Proposta em vias de Fato 21- A viagem(continuação)
Saiu cambaleando, olhando para trás, queria ficar ali, o lugar era sagrado, pensou...andando não cabia em seus olhos o luxo e mistério por onde passava, o suficiente para manter nutrido o prazer da admiração.
Oziel adiantou um pouco e abriu uma porta dourada sem o reluzo do ouro, com maçaneta em marfim, acenou para Lídia entrar, definitivamente sentiu-se princesa, rainha, ou seja lá o que for, o lugar era majestoso, tudo comunicava suntuosidade deliberada, paredes em tecido, floridas em tons verde água e dourado, lustres em gotinhas de cristais formavam um imenso arranjo de flores que uma em uma reluziam pequenas centelhas de luz ao ambiente. A cama, toda recheada de almofadas acetinadas, e o creme nos pequenos detalhes; a parede da cabeceira da cama estava pendurado quadro em moldura dourada pintado à óleo, uma mulher como as orientais do nosso mundo, muito bem maquiada, olhando fixamente para o lado da porta, irradiando feminilidade, olhos negros, pele clara, com longa trança negra caída em seu busto, levava uma rosa vermelha na orelha, o tom negro de fundo da tela dava a impressão que tinha acabado de chegar do nada e guardava o quarto como deusa-guardiã.

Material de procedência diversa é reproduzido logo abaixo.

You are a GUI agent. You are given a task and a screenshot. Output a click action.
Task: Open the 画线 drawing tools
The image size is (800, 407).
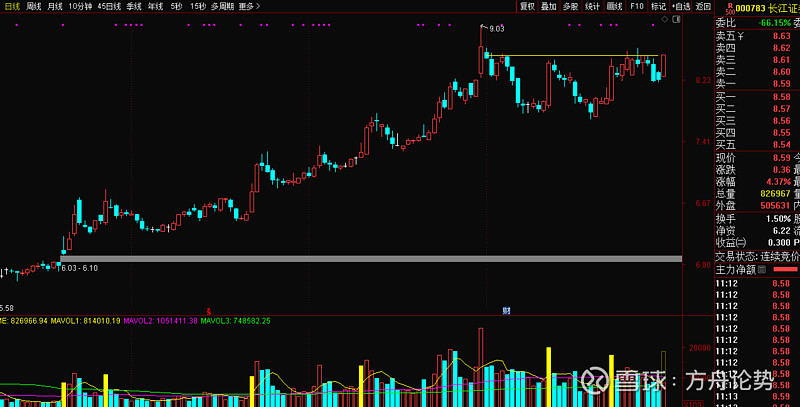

Lídia teve uma pontinha de receio quando olhou o quadro, logo retomou a postura. Oziel disse:
___Lídia, aqui no planeta não temos abundância de água como no seu mundo, assim, conseguimos desenvolver tecnologia suficiente para higienizarmo-nos sem água, com resultado até superior como se tivéssemos banhado, venha aqui.

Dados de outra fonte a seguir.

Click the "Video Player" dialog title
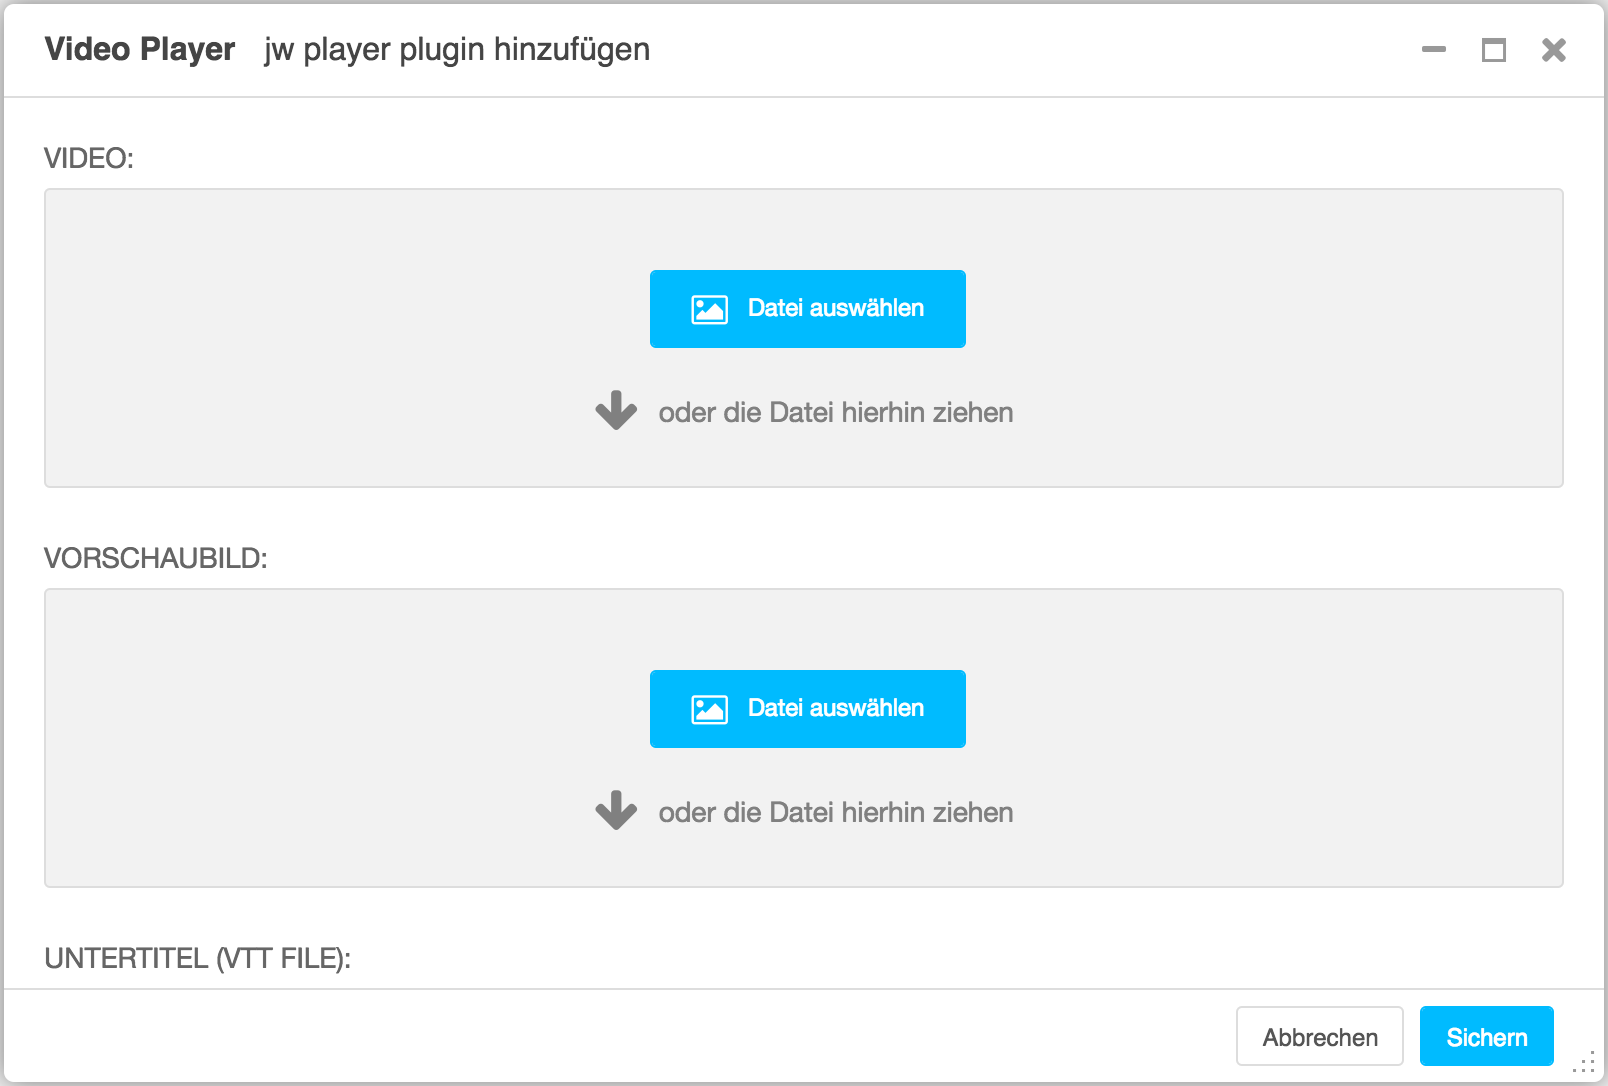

Lídia assustou, será que teria que tirar a roupa na frente do moço? Entrar em algum tubo? Foi, entrou num lugar que podia dizer que era qualquer lugar, menos banheiro. Estranho, cheio de furos nas paredes do cômodo, no teto, espanadores parecidos com esses de lava - rápido em posto de gasolina, contudo, eram pêlos parecidos com os fios tirados do bicho da seda, o ambiente tinha cheiro delicioso, perfume nunca sentido, lembrava à distância mistura de cravo, rosas, e óleos orientais.`
Entrou, logo a porta atrás de si fechou acendendo luzes como aquelas de pista de dança no ambiente, parecia clima de festa, pensou:”vamos lá! o que querem fazer comigo, preciso tomar banho, morrer não é o caso!”. Lídia ria como nunca, tirou a roupa, interessante que não sentia o peso da roupa, abriu os braços e tudo começou vibrar, como máquina de lavar roupa centrifugando. Ela sentia como astronauta levitando no interior do foguete, tudo à seco, os espanadores desciam e subiam envolvendo seu corpo silenciosamente, provocava cócegas, não ouvia barulho, somente vibração, saiam umas escovinhas com maciez de contato que percorria cada canto do corpo, mesmo aqueles orifícios diminutos que temos, não ficando nenhum cantinho sem ser vasculhado.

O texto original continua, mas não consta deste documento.